• **Short exercise**
Format the items below as a two-column CSV with the header columns "instruction" and "answer", one row per item, putting each item's text and its answer in separate quoted fields and replacing line breaks with spaces. Leave the pictures out.

Item coordinate data:

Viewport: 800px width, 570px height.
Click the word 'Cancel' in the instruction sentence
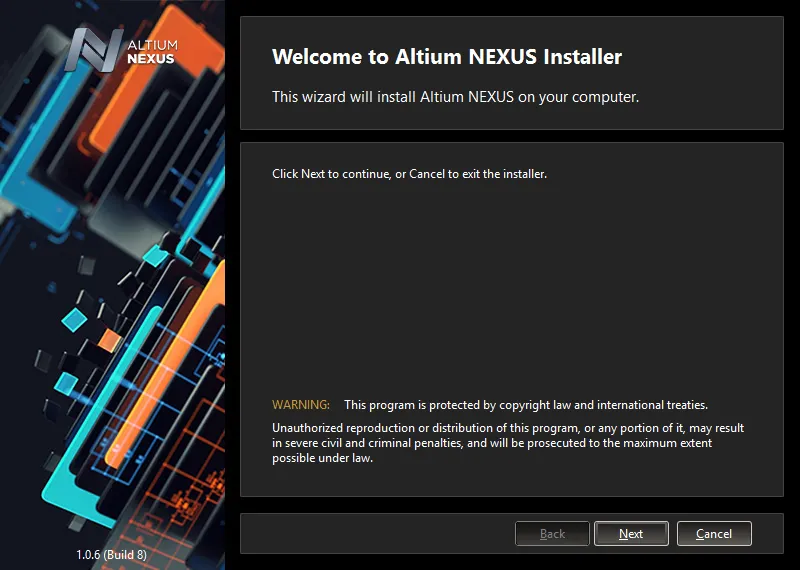pyautogui.click(x=427, y=174)
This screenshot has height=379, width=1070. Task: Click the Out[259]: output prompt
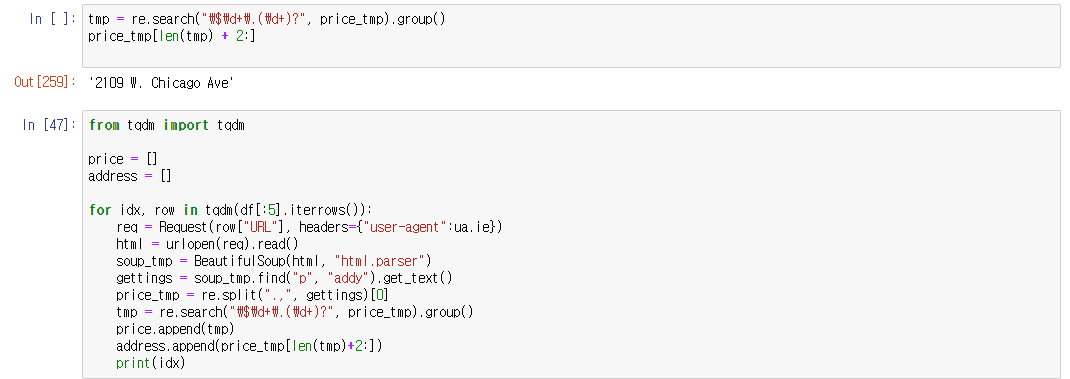[46, 83]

• **Reply to the exercise**
instruction,answer
"Viewport: 800px width, 570px height. Click the word 'Cancel' in the instruction sentence","pyautogui.click(x=427, y=174)"
"This screenshot has height=379, width=1070. Task: Click the Out[259]: output prompt","[46, 83]"